TASK INSTRUCTIONS :: Please take the records that follow and repeat exactly the lines starting with the line with "Los Angeles (40, 2194)" and going on through the line with "周辺機器 (127, 1168)".

Pixel coordinate grounding data
[Start of section]

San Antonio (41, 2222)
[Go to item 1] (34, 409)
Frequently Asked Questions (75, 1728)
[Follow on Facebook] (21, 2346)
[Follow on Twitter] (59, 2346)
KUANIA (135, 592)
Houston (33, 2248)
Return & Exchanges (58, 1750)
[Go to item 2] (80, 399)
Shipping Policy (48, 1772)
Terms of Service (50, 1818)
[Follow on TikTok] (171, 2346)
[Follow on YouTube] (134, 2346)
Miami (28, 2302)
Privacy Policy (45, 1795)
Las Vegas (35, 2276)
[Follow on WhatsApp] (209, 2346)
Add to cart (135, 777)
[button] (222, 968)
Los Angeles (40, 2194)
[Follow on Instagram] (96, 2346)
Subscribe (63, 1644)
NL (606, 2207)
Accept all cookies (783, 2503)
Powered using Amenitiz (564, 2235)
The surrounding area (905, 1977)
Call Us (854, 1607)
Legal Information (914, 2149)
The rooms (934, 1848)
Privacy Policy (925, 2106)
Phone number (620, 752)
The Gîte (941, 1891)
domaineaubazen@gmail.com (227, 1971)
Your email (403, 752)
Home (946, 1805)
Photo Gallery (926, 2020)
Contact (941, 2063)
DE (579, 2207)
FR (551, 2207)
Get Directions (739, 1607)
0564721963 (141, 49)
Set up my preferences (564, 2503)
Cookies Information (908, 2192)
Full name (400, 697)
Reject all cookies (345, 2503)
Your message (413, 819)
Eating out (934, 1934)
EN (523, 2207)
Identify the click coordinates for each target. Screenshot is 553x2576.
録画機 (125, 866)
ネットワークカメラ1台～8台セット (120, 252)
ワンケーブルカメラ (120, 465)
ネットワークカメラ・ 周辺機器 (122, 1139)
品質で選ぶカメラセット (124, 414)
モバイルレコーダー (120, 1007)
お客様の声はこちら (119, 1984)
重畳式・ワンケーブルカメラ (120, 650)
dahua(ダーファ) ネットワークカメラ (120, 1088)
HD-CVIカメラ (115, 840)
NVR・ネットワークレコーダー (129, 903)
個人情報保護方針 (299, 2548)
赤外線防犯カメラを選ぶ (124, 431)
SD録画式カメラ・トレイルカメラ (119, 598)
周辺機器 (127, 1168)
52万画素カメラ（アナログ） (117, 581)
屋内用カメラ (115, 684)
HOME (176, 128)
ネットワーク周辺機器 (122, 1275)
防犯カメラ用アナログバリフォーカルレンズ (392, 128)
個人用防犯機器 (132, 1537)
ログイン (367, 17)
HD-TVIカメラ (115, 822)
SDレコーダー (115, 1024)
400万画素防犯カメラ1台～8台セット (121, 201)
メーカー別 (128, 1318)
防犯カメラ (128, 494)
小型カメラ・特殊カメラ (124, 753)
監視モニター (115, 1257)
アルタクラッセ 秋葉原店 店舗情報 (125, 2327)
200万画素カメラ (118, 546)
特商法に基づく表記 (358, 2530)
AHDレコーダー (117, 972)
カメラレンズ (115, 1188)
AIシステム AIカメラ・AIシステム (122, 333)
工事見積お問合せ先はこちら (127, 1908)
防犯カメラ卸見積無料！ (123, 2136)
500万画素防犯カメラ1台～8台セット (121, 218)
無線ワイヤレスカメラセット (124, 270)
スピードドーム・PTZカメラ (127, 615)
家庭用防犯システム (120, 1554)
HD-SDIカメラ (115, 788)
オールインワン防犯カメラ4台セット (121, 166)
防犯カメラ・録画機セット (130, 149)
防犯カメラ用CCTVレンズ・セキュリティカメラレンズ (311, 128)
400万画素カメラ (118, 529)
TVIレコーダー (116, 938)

[End of section]

EXERCISE ANSWER ::
Los Angeles (40, 2194)
[Follow on Instagram] (96, 2346)
Subscribe (63, 1644)
NL (606, 2207)
Accept all cookies (783, 2503)
Powered using Amenitiz (564, 2235)
The surrounding area (905, 1977)
Call Us (854, 1607)
Legal Information (914, 2149)
The rooms (934, 1848)
Privacy Policy (925, 2106)
Phone number (620, 752)
The Gîte (941, 1891)
domaineaubazen@gmail.com (227, 1971)
Your email (403, 752)
Home (946, 1805)
Photo Gallery (926, 2020)
Contact (941, 2063)
DE (579, 2207)
FR (551, 2207)
Get Directions (739, 1607)
0564721963 (141, 49)
Set up my preferences (564, 2503)
Cookies Information (908, 2192)
Full name (400, 697)
Reject all cookies (345, 2503)
Your message (413, 819)
Eating out (934, 1934)
EN (523, 2207)
Identify the click coordinates for each target. Screenshot is 553x2576.
録画機 (125, 866)
ネットワークカメラ1台～8台セット (120, 252)
ワンケーブルカメラ (120, 465)
ネットワークカメラ・ 周辺機器 (122, 1139)
品質で選ぶカメラセット (124, 414)
モバイルレコーダー (120, 1007)
お客様の声はこちら (119, 1984)
重畳式・ワンケーブルカメラ (120, 650)
dahua(ダーファ) ネットワークカメラ (120, 1088)
HD-CVIカメラ (115, 840)
NVR・ネットワークレコーダー (129, 903)
個人情報保護方針 (299, 2548)
赤外線防犯カメラを選ぶ (124, 431)
SD録画式カメラ・トレイルカメラ (119, 598)
周辺機器 (127, 1168)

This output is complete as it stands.